A day went by, and the dog got even worse. I took photos and sent them to my shelter, which told me to take him to a different vet. The dog ended up having surgery to correct the first one, and he had to take several antibiotics.
12. You’ll spend some money
Like I said, I’ve bought syringes. I’ve also bought food, toys, beds — you name it. It’s hard not to spoil an animal who has nothing. And I like to keep my foster supplies separate from my personal pet supplies for the most part. Shelters provide you with the essentials, but sometimes it’s faster and easier to get your own supplies. Plus, you know they’ll be right for your specific foster situation.
13. Some won’t make it
It’s the sad reality foster parents face. Some animals have been through too much to survive. I had a foster who had several diseases we were trying to treat, but she kept getting worse, finally struggling to stand. The hypothesis was she might have had some neurological damage or spine trauma, and the shelter chose humane euthanasia because her quality of life was so poor.
It’s a punch to the gut to try so hard with an animal and still not be able to save them. But at the very least, I know my foster and others like her might have finally gotten a little bit of comfort before their lives ended. And that’s what motivates fosters to keep going.

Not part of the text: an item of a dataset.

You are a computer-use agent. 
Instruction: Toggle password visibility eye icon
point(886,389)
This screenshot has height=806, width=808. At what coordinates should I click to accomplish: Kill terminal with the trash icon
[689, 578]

14. Of course, it’s hard to say goodbye
While it’s extremely difficult to see a foster not survive, it’s also pretty hard to say goodbye when they’re happy, healthy, and ready for adoption. Whether you have these animals for a week or several months, you form a bond with them. You see how comfortable they’ve become in your home and hate that you have to upset them once again so that they can go off to find their forever homes.
Although I’m always excited for my fosters to finally find homes and have some stability in their lives, I absolutely hate the waiting game. It’s hard to bring them back to the shelter, not knowing how long they’ll have to sit there and wait to find the perfect family. And it’s even more difficult thinking about the possibility of a not-so-perfect family snatching them up. But it’s all part of the foster process.
15. Breaks are necessary
By now, it should be pretty clear that fostering is both emotionally and physically draining. So at least for me, I have to take breaks between fosters. I clean my home really well. I actually run errands that aren’t animal-related. And I make my own pets feel like they’re the stars again. Whether it’s just for a week or a few months, it gives me time to recharge and get excited about taking on another foster.
16. You’ll fail — in the best way
Fostering is dangerous because you’ll inevitably end up with some permanent residents in your home. That’s what they call a “foster fail,” which isn’t exactly fair; a successful foster results in an adoption, and that’s exactly what happens with these foster fails.
I’m three dogs richer from being a foster. That certainly wasn’t my intention when I signed up to be a foster parent or even when I brought home those particular dogs. But some fosters just mesh too well with you and your life to let them go. Really though, don’t let me get any more dogs.